Monday 14 December 2009

More empathy, less guilt needed at COP15

 
TRANSCRIPT: "On the one hand it's great because I see a lot of very inspiring and intelligent people but it's also very hard because one of the things I am feeling is that we are missing the train and one of the things I think is very important is that we get the climate empathy we need: since he (her son Francis) was born I was asked frequently by people "aren't you feeling what you are doing now more deeply than before?" I was really astonished about it because for me the empathy with mothers in Bangladesh or your country does not  depend on being a mother myself-- and we need to act for the outcomes of this conference based on this empathy."-- Anja Kohne


Lisa Williams Lahari, Climate Pasifika media - photo and filming by Lisa Williams Lahari

Monday, 14 December 2009, COPENHAGEN--Mothers of the world will find they have a sister in Anja Kohne, (above)  and it's a timely hat for the longtime European environmental activist to wear. Having recently given birth to son Francis, she is attending COP15 with him while on maternity leave. The symbolism of bringing the generation who will live with the decisions from the COP15 into the building is not lost on Kohne, she says perceptions of her activism have changed since she gave birth:

"Since he was born, I was asked by people "aren't you feeling what you are doing now more deeply than before?" I was really astonished about it because for me the empathy with mothers in Bangladesh or your country does not depend on being a mother myself-- and we need to act for the outcomes of this conference based on this empathy."

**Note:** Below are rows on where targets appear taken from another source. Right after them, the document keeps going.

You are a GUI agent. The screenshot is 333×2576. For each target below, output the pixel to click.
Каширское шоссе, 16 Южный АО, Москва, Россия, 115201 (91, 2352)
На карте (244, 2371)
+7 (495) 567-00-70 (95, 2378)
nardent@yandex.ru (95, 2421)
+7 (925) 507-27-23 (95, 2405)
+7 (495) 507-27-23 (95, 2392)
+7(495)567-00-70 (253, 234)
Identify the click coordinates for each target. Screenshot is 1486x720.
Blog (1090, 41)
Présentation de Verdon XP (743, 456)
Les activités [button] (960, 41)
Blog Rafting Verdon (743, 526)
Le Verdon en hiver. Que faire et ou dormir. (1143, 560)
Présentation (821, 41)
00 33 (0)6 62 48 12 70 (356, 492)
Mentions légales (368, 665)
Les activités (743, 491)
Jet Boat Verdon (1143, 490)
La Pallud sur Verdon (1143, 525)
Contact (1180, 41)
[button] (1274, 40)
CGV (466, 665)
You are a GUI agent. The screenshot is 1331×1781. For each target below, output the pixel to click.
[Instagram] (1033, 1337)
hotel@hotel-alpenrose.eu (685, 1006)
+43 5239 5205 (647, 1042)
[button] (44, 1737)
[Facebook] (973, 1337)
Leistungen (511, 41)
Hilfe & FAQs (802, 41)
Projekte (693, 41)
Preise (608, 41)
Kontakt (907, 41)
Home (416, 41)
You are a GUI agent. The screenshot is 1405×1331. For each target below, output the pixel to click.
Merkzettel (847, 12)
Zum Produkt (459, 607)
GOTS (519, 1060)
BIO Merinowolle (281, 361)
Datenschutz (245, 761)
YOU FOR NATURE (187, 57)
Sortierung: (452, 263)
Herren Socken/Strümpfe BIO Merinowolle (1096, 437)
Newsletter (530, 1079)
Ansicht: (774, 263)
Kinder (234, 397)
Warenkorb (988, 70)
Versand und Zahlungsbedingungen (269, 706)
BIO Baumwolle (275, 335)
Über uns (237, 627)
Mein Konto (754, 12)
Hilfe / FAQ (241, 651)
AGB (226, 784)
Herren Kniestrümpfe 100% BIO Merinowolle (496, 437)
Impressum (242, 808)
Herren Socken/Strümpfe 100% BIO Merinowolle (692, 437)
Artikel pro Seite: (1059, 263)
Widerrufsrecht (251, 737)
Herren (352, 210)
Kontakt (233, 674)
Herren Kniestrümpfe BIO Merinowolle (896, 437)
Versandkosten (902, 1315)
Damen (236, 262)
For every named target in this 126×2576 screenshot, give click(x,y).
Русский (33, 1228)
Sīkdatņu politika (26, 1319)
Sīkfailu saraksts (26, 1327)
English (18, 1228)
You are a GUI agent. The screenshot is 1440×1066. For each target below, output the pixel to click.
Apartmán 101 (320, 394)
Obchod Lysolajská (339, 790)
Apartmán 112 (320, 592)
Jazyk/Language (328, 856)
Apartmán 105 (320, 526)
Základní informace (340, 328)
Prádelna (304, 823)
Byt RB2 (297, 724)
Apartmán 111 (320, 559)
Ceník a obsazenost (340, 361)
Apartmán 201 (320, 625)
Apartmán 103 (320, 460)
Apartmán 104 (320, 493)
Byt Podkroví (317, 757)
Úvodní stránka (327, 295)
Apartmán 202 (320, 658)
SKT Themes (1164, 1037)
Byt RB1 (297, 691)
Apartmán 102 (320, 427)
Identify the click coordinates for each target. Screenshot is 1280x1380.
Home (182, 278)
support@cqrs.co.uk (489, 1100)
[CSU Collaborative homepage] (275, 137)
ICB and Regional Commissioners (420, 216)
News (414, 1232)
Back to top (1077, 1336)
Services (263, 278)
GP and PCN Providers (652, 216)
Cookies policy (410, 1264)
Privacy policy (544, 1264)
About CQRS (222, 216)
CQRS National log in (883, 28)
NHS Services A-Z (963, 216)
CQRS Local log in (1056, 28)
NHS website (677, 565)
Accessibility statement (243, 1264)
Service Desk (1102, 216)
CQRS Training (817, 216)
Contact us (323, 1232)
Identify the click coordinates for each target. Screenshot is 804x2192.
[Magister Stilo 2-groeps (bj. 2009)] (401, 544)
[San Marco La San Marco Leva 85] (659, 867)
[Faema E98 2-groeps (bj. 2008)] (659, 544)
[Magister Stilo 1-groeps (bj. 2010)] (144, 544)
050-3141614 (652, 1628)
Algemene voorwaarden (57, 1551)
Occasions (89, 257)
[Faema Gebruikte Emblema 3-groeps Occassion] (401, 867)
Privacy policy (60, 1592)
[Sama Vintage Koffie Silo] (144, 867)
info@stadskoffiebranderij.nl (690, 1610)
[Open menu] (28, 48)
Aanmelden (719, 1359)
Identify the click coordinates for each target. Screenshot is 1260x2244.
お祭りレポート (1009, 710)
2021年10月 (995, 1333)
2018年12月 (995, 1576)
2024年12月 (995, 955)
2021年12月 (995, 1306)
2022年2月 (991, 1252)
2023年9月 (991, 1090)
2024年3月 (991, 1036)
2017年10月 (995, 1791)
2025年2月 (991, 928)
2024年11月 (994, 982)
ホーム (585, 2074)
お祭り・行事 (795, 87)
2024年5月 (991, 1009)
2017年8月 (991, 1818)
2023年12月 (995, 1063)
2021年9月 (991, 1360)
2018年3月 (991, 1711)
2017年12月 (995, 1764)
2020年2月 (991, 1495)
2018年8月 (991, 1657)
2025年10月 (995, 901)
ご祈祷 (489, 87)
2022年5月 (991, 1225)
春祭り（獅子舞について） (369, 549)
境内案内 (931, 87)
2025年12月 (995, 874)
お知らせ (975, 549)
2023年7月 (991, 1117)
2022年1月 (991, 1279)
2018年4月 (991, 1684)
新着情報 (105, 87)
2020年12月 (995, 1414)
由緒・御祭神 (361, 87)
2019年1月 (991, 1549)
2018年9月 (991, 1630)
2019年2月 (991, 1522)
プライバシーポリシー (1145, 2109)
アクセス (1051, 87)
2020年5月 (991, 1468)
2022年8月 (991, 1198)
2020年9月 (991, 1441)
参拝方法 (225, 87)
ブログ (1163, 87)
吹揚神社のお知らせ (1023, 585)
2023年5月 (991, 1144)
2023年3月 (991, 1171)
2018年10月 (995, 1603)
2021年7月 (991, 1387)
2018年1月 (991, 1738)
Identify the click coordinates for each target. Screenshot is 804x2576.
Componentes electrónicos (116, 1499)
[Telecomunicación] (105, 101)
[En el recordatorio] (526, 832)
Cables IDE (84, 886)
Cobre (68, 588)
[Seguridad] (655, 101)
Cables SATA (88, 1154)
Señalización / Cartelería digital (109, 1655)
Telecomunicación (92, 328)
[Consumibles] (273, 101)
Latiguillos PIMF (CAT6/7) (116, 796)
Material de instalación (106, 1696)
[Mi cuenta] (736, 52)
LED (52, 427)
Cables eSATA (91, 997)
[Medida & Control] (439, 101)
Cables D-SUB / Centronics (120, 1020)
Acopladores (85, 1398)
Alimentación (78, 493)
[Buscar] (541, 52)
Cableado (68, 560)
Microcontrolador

Kohne, a first class honours graduate student working on her PhD thesis on environmental policy integration in EU foreign policy, has 15 years behind her in governmental and non-government work. Enough years to convince this environmental policy consultant that the only way for the world to come to a common agreement is for the negotiators on all sides to ditch the guilt trips, acknowledge failure and responsibility, and have some compassion for each other's point of view. 

"We need to go into a state where we can take on responsibility without feeling guilty.  It needs to be a friendly confrontation."  

Confrontation is something COP meetings seem to have in abundance.  Whether you are doing it diplomatically in the plenary and working group negotiations, or loud and proud with the NGO activists staging events in the wings of the negotiations, the clamour is likely to heat up as December 18 nears.  And while the locking horns and colliding positions may be more tuneful to newshounds than mutual support and unison, there are also many examples of how North-South NGO activism and partnerships are stepping up last-chance messages to the COP leaders.

From acronyms like CAN (Climate Action Network) and WWF to an Australian youth coalition campaign called Project Survival, the indicators of that activism being successful -- or a failure, will come through in next week's decisions.  A 'People's Forum' on climate change this week in Copenhagen Central town has also attracted some 10,000 people and will deliver a declaration  to the COP15. 

For Kohne, NGO activism has a large role to play in ensuring governments in the developed nations allow space and input from civil society into the agenda setting.  Kohne's conviction that a global sense of citizenship is what is needed doesn't stop at climate change.  She says worry by developed nations over the economic pressures from constituents is creating a new 'economic racism' which is over riding the scientific proof that urgent and drastic action is needed to avoid the peak and tipping points predicted to take place.

"I was once on a panel with a multinational and he was telling me how he tells his children to do their homework because people in China and India are waiting to do theirs for the same jobs.  I would hope that by the time he (Francis) is 20, he's not thinking anymore about whether it's a German or an Indian or a Chinese he's competing for a job with, he's just doing some work anyway."

But the pace of climate change and its impacts even as the world's leaders meet is creating a new sense of urgency, a demand for a change of mindset and new modes of framing our worlds.  And the fact is that the world is changing so fast that we have to relearn our ways of thinking even as our children are struggling with new environmental realities.

Given that political leaders and their negotiaters are hardly going to start spouting Edward de Bono's six thinking hats method to mapping solutions through the minefield of agendas at COP15, it's easy to become cynical about calls for fresh vision and new thinking when old politics from older men are so much in play.

But Kohne shares two pinpoints of optimism amidst the fear that the 'Hope' in Copenhagen may come to nothing. 

"I have two main sources of hope," she says, "firstly, there is a shared anguish amongst people in developed countries who share the goals and the values of the people who are the so called most affected.  The problem at the moment is to pool the voices of the South with the voices of the North to really have the same perspective.  And I really really hope the G77 and China are going to stand together and are going to insist on deep emission cuts because that's what we need.  If they don't bring this meeting to a positive outcome I think we are all in a bad state."